I mentioned Crowdsourcing in Tuesday's class and suggested that it represents a very fundamental change - and a creative one - in the ways business is changing across a WIDE range of industries from the sciences to social sectors, just as we're reading in A Whole New Mind how the rise of the right brain is doing the same. Something this big demands more space in your brain, so for Tuesday please read this 4-page article from Wired Magazine's June 2006 issue on Crowdsourcing by Jeff Howe. Answer the questions below and email them to me in a Word (or similar) doc.~mrc
- Explain crowdsourcing in your own words.
- What role has the internet and web technology played in the rise of crowdsourcing? Could the businesses cited in the article (iStockPhoto, Threadless, Innocentive, et al) exist without the web? How are businesses reacting to the crowdsourcing phenomenon?

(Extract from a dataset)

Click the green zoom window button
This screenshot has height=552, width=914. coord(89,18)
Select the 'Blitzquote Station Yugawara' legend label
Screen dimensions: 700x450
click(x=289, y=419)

- In the section on TV 2.0, the article asks "Can the crowd produce enough content to support an array of shows over many years?" Which of the shows mentioned are still on the air and which, if any, have you seen? Is that significant?
- According "The Tinkerer" page of the article, how many "solvers" (as of the article's publication date) are part of the network of scientists on InnoCentive? What is the appeal of a service like this for both corporate and individual participants? Why does each party come to the table? What do they get out of participation?
- According to MIT's Karim Lakhani, why does InnoCentive work?
- How is crowdsourcing different from outsourcing?
- What is Amazon's Mechanical Turk?
- What could you, your business, or your employer crowdsource?
- What could the government crowdsource?
- What's the relationship between what you've read in A Whole New Mind and the crowdsourcing trend?